Glenn Curtiss is credited with building an early type of airboat in 1920 to help facilitate his hobby of bow and arrow hunting in the Florida backwoods. The millionaire, who later went on to develop the cities of Hialeah and Miami, combined his talents in the fields of aviation and design to facilitate his hobby, and the end result was Scooter, a 6-passenger, closed-cabin, propeller-driven boat powered by an aircraft engine that allowed it to slip through wetlands at 50 miles per hour (43 kn).
Airboats began to become popular in the United States in the 1930s, when they were independently invented and used by a number of Floridians, most living in or around the Everglades. Some Floridians who invented their own airboats include frog hunter Johnny Lamb, who built a 75-horsepower airboat in 1933 he called the “whooshmobile” and Chokoloskee Gladesmen Ernest and Willard Yates, who built an airboat in 1935 they steered via reins attached to a crude wooden rudder. Yates holds the ignominious honor of being the first person to die in an airboating accident, when the engine dislodged and sent the spinning propeller into him.

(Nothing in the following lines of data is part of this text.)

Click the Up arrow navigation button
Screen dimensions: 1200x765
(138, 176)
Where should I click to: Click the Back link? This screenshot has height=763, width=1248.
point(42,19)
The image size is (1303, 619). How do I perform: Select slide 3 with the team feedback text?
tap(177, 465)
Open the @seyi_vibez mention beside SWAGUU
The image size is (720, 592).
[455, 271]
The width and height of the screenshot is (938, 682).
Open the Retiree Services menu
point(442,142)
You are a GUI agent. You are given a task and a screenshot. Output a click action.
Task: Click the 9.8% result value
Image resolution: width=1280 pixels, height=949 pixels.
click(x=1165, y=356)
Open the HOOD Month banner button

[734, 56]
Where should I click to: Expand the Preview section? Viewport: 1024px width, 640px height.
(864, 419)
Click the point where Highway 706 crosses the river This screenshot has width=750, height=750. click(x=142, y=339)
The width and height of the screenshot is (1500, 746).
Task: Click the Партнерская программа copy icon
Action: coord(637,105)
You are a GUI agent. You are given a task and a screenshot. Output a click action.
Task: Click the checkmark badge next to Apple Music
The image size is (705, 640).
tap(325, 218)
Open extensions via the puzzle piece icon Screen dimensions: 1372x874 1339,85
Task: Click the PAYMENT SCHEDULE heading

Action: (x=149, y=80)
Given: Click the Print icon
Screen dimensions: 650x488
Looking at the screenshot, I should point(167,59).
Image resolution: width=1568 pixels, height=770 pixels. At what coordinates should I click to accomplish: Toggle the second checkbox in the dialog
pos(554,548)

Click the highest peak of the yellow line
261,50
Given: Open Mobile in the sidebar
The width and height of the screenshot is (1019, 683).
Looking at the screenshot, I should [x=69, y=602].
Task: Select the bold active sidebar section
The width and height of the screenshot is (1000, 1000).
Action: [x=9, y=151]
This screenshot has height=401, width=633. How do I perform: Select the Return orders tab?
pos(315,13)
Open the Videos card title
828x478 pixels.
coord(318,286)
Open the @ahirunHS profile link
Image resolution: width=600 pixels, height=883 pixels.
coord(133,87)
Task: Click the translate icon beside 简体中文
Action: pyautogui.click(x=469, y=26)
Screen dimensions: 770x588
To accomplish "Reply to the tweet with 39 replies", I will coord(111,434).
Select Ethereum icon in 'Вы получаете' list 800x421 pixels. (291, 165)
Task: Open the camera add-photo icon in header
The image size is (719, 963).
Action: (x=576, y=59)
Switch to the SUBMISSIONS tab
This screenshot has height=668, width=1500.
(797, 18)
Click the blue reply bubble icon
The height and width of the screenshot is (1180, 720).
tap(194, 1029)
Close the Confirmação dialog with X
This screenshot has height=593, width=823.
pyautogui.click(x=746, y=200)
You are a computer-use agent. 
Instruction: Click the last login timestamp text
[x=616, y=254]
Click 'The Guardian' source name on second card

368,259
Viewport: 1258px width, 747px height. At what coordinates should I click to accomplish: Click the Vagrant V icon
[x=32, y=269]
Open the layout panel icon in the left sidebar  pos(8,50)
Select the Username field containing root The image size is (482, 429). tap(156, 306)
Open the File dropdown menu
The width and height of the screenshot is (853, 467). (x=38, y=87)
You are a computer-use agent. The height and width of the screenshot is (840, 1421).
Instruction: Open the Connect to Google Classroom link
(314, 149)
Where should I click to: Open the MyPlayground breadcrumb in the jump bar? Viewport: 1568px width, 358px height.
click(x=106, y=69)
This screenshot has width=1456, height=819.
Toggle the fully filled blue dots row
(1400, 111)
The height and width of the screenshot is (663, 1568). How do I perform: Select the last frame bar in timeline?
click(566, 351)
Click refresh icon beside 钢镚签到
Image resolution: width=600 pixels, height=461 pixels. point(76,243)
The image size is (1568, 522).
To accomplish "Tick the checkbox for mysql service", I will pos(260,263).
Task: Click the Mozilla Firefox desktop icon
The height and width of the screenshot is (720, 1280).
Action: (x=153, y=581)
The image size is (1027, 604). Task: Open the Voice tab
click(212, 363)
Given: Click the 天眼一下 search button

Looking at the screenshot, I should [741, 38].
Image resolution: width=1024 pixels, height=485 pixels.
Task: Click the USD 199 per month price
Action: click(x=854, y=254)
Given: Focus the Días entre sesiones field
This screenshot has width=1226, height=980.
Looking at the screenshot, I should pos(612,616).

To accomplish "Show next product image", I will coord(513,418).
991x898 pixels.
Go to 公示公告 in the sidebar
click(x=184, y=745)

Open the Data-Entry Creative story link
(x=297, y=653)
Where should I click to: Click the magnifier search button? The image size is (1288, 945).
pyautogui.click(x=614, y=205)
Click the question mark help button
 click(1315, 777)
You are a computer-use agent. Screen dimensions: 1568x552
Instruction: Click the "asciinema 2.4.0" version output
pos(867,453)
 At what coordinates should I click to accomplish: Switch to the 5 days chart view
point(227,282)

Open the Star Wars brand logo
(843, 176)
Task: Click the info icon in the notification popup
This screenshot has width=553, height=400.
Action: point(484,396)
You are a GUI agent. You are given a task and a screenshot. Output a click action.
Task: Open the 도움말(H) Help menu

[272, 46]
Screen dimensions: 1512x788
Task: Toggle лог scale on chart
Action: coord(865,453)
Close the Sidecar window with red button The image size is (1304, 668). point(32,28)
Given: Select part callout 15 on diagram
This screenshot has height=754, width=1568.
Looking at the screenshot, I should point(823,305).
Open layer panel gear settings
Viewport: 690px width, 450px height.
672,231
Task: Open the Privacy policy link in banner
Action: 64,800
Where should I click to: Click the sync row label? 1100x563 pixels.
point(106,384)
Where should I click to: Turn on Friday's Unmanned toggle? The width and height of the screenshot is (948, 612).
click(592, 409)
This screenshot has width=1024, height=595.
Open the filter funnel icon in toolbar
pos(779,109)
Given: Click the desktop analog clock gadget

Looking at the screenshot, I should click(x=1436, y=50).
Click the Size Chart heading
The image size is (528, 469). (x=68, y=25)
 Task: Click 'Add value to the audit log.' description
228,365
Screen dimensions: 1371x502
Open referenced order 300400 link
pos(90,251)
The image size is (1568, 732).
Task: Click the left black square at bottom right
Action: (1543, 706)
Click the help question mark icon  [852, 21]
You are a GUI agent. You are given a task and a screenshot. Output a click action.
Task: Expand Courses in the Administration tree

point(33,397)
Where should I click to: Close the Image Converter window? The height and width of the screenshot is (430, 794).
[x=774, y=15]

An improved airboat was invented in Utah in 1943 by Cecil Williams, Leo Young, and G. Hortin Jensen. Their airboat, developed and used near Brigham City, Utah, is sometimes erroneously called the first airboat. At the Bear River Migratory Bird Refuge in northern Utah, Cecil S. Williams and G. Hortin Jensen sought a solution to the problem of conducting avian botulism studies in the shallow, marshy hinterlands. By installing a 40-horsepower Continental aircraft engine, purchased for $99.50, on a flat-bottomed 12-foot long aluminum boat, they built one of the first modern airboats. Their airboat had no seat, so the skipper was forced to kneel in the boat. They dubbed it the Alligator I as a response to a joking comment from US Fish and Wildlife Service headquarters that they should “get an alligator from Louisiana, saddle up and ride the critter during their botulism studies.” Their airboat was the first to use an air rudder (a rudder directing the propeller exhaust rather than the water), a major improvement in modern airboat design.
The purpose of Williams, Young, and Jensen’s airboat was to help preserve and protect bird populations and animal life at the world’s largest migratory game bird refuge. The Bear River Migratory Bird Refuge near Brigham City, Utah is a wetlands oasis amid the Great Basin Desert and an essential stopping point for birds migrating across North America. The need for a practical way to navigate a challenging environment of wetlands, shallow water, and thick mud helped inspire Williams, Young, and Jensen to create the flat-bottom airboat, which they initially called an “air thrust boat.” Designs and subsequent improvements and practical use of the air thrust boats appears to have been a collaborative effort. LeeRue Allen, who worked at the Refuge since 1936 appears to have also been involved and helped to document a history of the events.
Many of the early airboats built at the refuge in Utah were shipped to Florida. Early records show it cost roughly $1,600 to build a boat, including the engine.
Over the years, the standard design evolved through trial-and-error: an open, flat bottom boat with an engine mounted on the back, the driver sitting in an elevated position, and a cage to protect the propeller from objects flying into them.